Мой первый выход на сцену был сплошным фиаско. Мой Ипполит был заикающимся, с блуждающими глазами и натопыренными ушами, ловя шепот суфлера. Бесцветная, жалкая фигура.
Я чуть не плакал, но меня полюбил режиссер МХАТА Должанский. Он и Лидия Михайловна взяли меня, чурбана, в оборот. Под их чутким руководством я заразился духом театра и играл на сцене разных лагерей до 1951 года. Затем наступил трагический перерыв — время пребывания в спец-лагерях, где я чуть не оставил костей, но в 1954 и 55 годах я опять купался в свете рампы.
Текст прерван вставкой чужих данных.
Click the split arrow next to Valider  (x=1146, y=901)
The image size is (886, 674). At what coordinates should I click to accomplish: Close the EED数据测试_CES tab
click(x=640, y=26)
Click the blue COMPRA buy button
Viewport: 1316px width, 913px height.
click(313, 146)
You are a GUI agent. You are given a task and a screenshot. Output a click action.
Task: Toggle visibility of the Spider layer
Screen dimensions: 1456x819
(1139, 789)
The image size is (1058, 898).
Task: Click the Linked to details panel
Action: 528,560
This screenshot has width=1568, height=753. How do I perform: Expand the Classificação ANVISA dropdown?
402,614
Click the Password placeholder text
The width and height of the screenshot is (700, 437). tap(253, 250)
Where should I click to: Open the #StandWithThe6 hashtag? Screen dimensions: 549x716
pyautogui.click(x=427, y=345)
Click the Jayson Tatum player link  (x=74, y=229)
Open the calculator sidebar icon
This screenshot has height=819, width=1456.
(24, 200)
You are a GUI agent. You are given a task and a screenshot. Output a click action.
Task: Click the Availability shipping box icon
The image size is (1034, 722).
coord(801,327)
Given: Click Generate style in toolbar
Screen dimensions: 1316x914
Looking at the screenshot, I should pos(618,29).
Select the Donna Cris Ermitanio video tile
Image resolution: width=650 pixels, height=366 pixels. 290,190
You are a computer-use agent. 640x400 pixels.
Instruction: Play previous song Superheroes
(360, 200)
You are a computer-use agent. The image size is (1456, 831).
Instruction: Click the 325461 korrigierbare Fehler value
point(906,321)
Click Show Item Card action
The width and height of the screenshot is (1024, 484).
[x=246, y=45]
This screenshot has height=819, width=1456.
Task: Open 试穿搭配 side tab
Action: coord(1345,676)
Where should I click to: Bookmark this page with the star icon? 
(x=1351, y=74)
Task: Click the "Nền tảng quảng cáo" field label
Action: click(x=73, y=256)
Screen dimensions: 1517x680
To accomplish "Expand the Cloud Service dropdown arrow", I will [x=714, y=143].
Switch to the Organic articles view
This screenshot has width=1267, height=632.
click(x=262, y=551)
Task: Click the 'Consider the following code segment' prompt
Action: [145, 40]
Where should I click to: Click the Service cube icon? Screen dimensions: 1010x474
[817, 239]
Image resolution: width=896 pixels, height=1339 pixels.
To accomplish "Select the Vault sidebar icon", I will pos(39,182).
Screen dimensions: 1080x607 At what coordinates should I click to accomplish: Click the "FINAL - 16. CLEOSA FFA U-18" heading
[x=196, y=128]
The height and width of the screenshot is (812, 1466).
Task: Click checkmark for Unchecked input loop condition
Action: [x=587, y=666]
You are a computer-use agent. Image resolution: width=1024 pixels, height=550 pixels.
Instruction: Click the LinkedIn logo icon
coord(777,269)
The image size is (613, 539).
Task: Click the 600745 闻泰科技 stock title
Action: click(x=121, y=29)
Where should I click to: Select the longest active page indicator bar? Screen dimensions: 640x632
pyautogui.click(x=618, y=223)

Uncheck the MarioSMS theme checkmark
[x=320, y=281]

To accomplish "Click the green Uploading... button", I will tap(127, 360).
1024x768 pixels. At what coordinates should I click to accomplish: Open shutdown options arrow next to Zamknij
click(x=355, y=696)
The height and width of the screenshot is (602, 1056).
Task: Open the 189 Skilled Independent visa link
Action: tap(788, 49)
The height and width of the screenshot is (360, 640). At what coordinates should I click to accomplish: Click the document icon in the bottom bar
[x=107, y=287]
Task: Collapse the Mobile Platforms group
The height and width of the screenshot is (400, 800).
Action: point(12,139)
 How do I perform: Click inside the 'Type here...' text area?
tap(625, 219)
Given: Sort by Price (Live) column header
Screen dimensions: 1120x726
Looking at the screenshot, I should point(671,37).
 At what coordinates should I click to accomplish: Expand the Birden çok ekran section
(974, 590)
Играл я Незнамова в «Без вины виноватые», Молчалина в «Горе от ума», Подхалюзина в «Свои люди — сочтемся». Выступал даже, как лже-Димитрий в отрывке драматизированного «Бориса Годунова», в сцене у фонтана.
Вкратце перечисленный репертуар говорит о том, к чему стремилась лагерная театральная интеллигенция, угадывавшая вкус зрителей: классика. Только классика. Изредка — классические же комедии.
Вспоминаю особо ярко спектакль, когда шла пьеса «Без вины виноватые». Я, Незнамов, в заключительной сцене с матерью Кручининой, которую играла великолепная Альфредова — Розанель, глубоко переживал свою роль. Временами мне казалось, что я говорю с моей далекой мамочкой, я забыл, что нахожусь на подмостках, что наши лица покрыты гримом, что кругом дешевые, лагерные декорации.
Так же реагировала аудитория. Когда упал занавес, нас рукоплесканиями вызывали на авансцену, и мы видели слезы на глазах, казалось бы, окаменевших под ударами судьбы людей.
Самые заядлые грубияны, бандиты, чекисты вспоминали, вероятно, свою жизнь, своих матерей. Мне потом рассказывали друзья, что наш знаменитый «опер» так же аплодировал и утирал глаза, как и Васька — оторви — ухо, жуткий прохвост и убийца.
Я часто задумывался, можно ли вернуть русский народ к нормальной жизни, к подчинению человеческим и божеским законам, или он погряз в той тине, которую развел коммунизм. Там, в Марраспреде, в лагерном театре, я убедился, что все, что происходит — наносное, что жив народ, и что даже у Васьки — оторви — ухо может быть семья, могут быть дети, которых он постарается воспитать, как следует. Нужно только ко всем этим людям подойти гуманно, с запасом большого терпения, без осуждения и лозы. В каждом из них под толстым слоем пепла теплилась хоть одна искра, зажженная Богом при их рождении. И не их нужно винить за ту нищету, в которой они живут, а попустителей, охраняющих только свое благополучие, считающих, что нет лучшего объекта, чем русский народ, для роли козла отпущения.
Немногим выданным удалось, как я уже писал, после мучительного сидения в тюрьмах, этапа и всех с ним связанных зверств, подняться, так оказать, «пер аспера ад астра». Они обычно сначала попадали в самые тяжелые условия и потом, с годами, как-то пристраивались, если их на первых же шагах не убила атмосфера, как она убила, заела моего отца.
Если бы «Ник-Ник старший», как его, вспоминая, называла старушка Жуковская, попал со мной в Марраспред, если бы его не отделили от меня в Красной Пресни — возможно, он жил бы и сегодня. Все мои усилия установить связь с папой, найти хотя бы его след, оставались безрезультатными до того дня, когда мне сообщили о его смерти 13 октября 1947 года. А в это время я тянул свою лямку рабочего в течение 10 часов в день и потом переселялся туда, где мне, кажется, не был страшен ни Сталин, ни Меркулов, ибо в мире Островского, Чехова и пр. им не было места.
Я не могу утверждать, что типы из «Грозы» или «Бесприданницы» были близки и понятны блатной Машке — дырявый нос, или Косте — рецидивисту, но они тянулись к этим новым знакомым, переживали с ними вместе их судьбу, плакали, смеялись и. хоть на час после этого добрели, пока их не захлестывала среда.